Evandro Barreto
Entre muitas motivações, a gente escolhe a cota que nos cabe para desembarcar em Paris pela primeira vez. Realizar um sonho que tem como cenário a cidade inteira, satisfazer uma curiosidade sem traços definidos, adquirir objetos de desejo, expor-se a impactos culturais e comportamentais, experimentar aquele prato naquele restaurante, poder dizer “eu já estive lá”, cumprir uma etapa da viagem que se estende por vários lugares – ou tudo isso misturado.
Voltar a Paris é partir em busca de si mesmo. Não importa que entre uma viagem e outra você e a cidade tenham mudado nisso ou naquilo. Há sempre por fazer algo que faltou, permanecem as doces ou excitantes lembranças que impelem à repetição com a sabedoria adquirida, algo aconteceu de novo que você quer conferir de perto. Ou, simplesmente, você não resiste à tentação poética/patética de dobrar uma certa esquina e encontrar, intacto, o momento, a descoberta, o enlevo, a comunhão que sabe sem retorno.
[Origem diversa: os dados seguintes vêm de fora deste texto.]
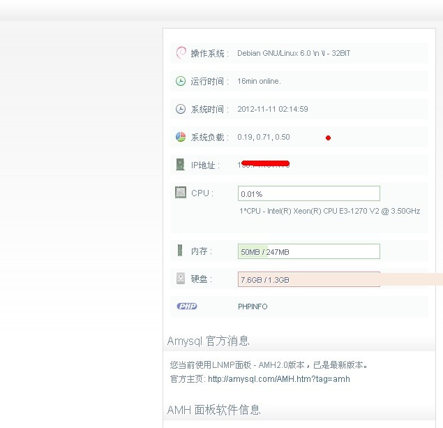Click the CPU chip icon

(181, 193)
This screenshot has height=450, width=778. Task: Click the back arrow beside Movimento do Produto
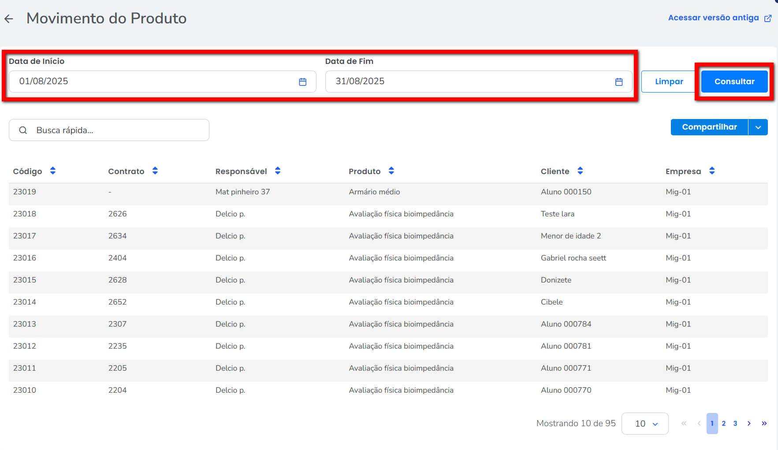pyautogui.click(x=9, y=19)
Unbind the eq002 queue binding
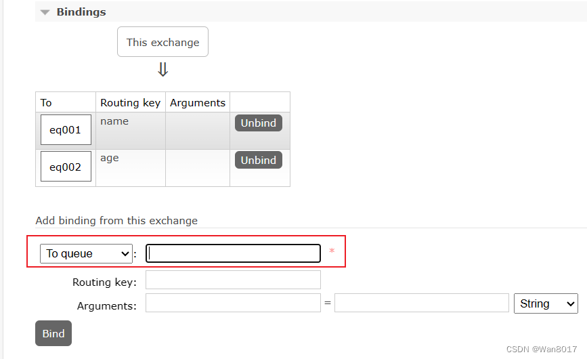This screenshot has width=587, height=359. pos(259,161)
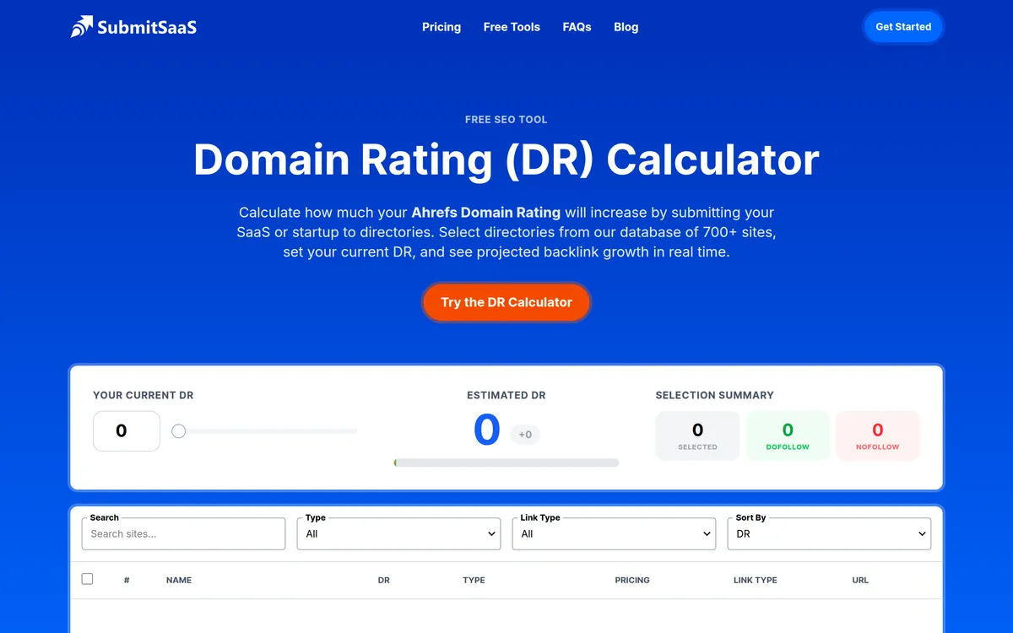Open the Pricing page
Screen dimensions: 1013x633
[x=441, y=27]
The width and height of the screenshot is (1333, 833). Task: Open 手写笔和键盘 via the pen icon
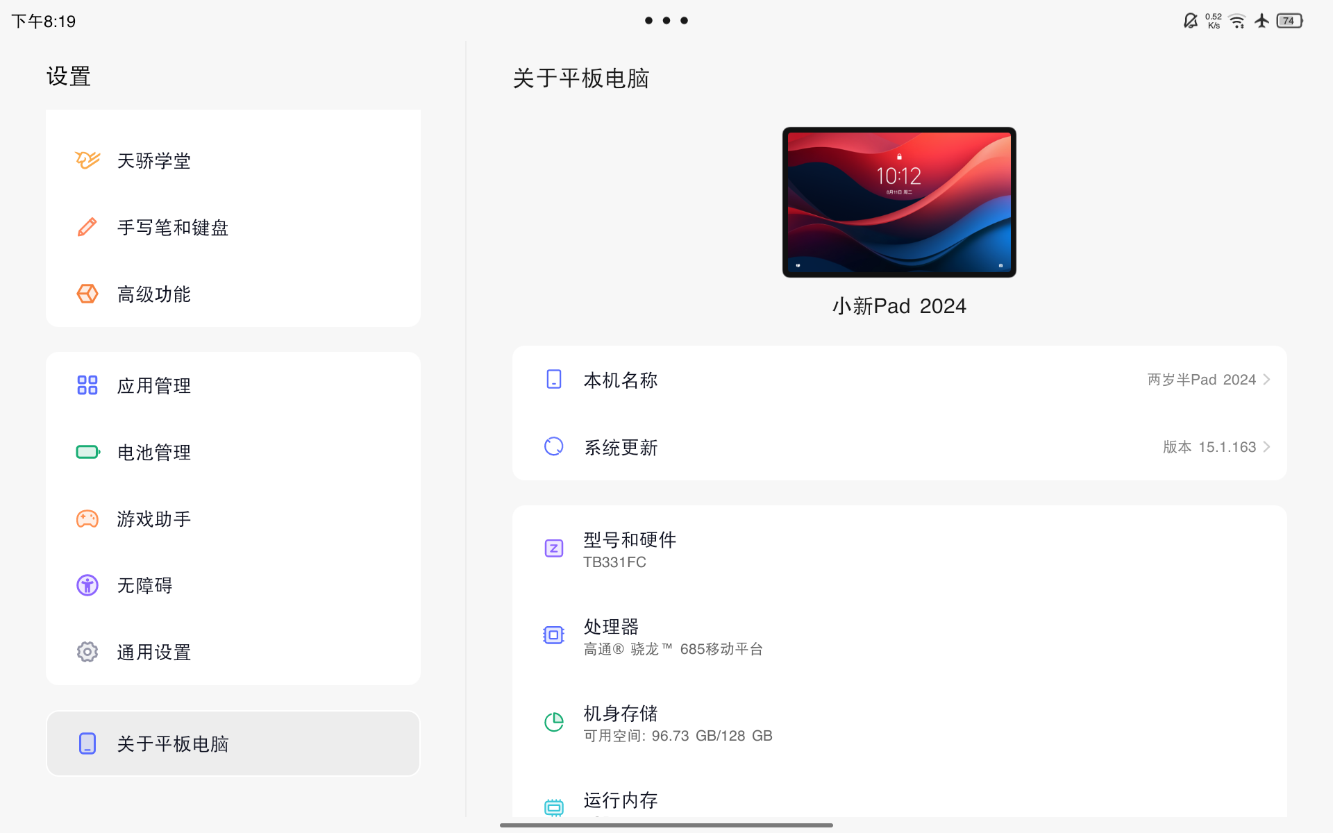coord(87,227)
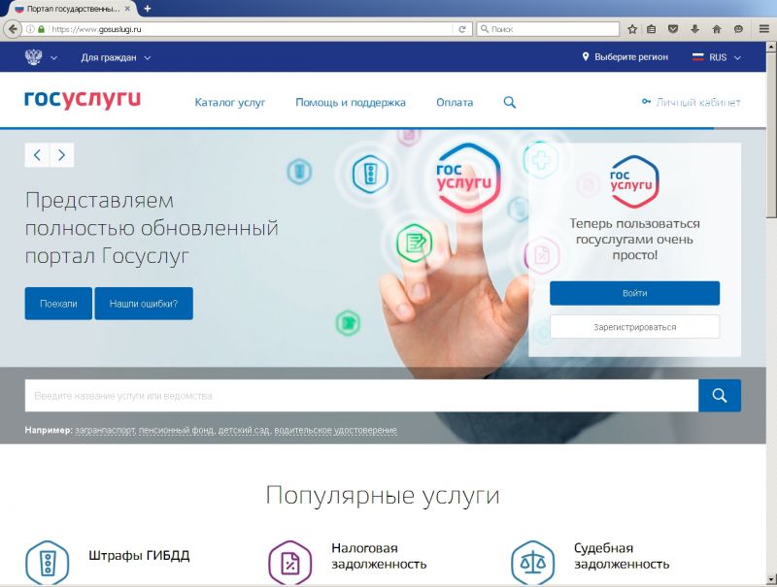The width and height of the screenshot is (777, 587).
Task: Click the Войти button
Action: [x=634, y=293]
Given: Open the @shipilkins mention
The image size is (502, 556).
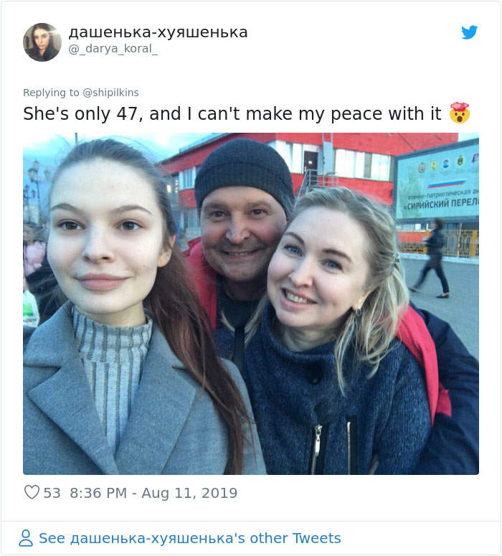Looking at the screenshot, I should (110, 93).
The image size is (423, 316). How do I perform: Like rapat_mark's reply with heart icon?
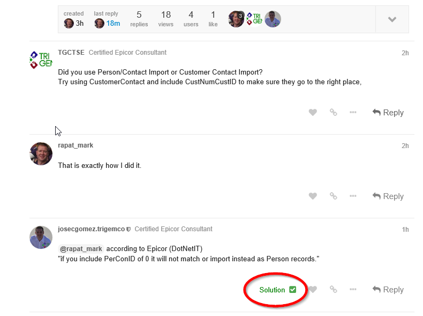tap(313, 196)
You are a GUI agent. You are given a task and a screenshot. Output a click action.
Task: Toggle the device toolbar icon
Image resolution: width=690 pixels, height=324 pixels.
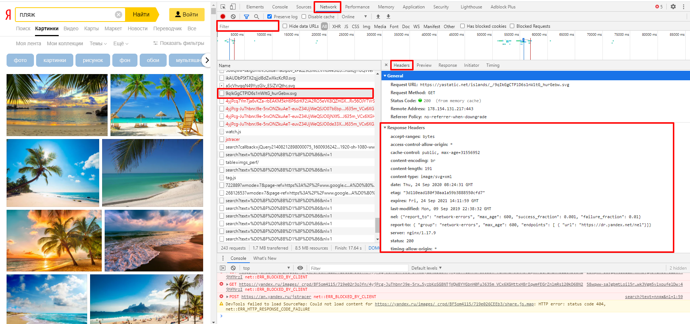[x=233, y=7]
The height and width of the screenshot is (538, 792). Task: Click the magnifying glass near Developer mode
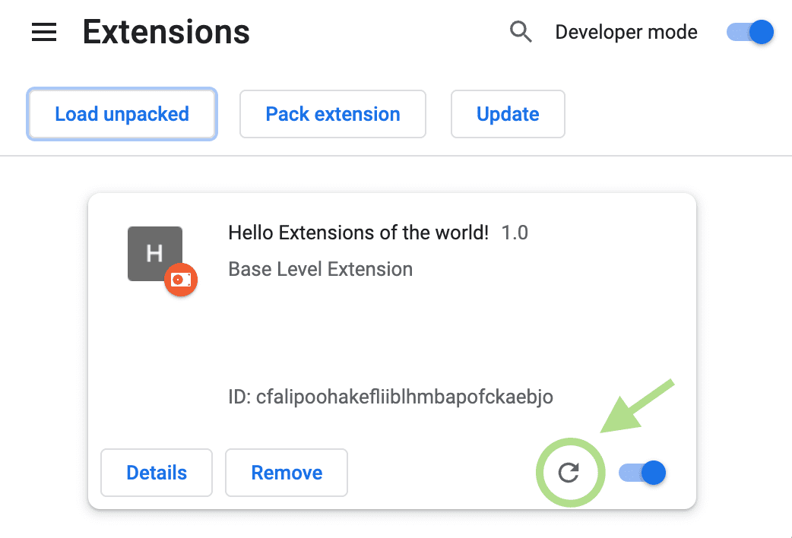click(x=521, y=32)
O melhor de tudo é que a primeira volta não cura. Vicia. Torna-nos um pouco fiscais ranzinzas e guardiães zelosos de paisagens físicas e humanas. Irrita-nos encontrar mais uma loja cintilante do “Macdô” ocupando o espaço da papelaria quase centenária, de fachada tão desbotada quanto a velhinha de xale atrás do balcão. Parece que ninguém mais manda cartas e as velhinhas trajam Adidas. Encanta-nos a proliferação de riquixás, permitindo-nos trafegar com calma e correção ambiental, enquanto alguém pedala por nós. Diverte-nos a mudança de idiomas e tonalidades dos turistas, conforme a crise da vez. Na mídia, já não levamos muito a sério os cartesianíssimos debates, em que mudam apenas os vilões de cada discurso e os perigos de cada momento. De parte a parte, os argumentos podem ser idiotas, mas a gramática é impecável. Em compensação, somos acolhidos por exposições, espetáculos e acontecimentos que, por si, já valeriam a viagem.
É nesse ponto que você cede à ilusão de que já faz parte de tudo isso. De repente, a campainha da vida toca e termina o recreio. Que pena e que bom. Que pena devolver as roupas aos armários de casa, que bom as malas terem voltado em bom estado, para encherem-se novamente de saudades, projetos e emoções. Você pode até fingir que não pensa na próxima vez. Até achar no bolso do casaco um bilhete esquecido de metrô.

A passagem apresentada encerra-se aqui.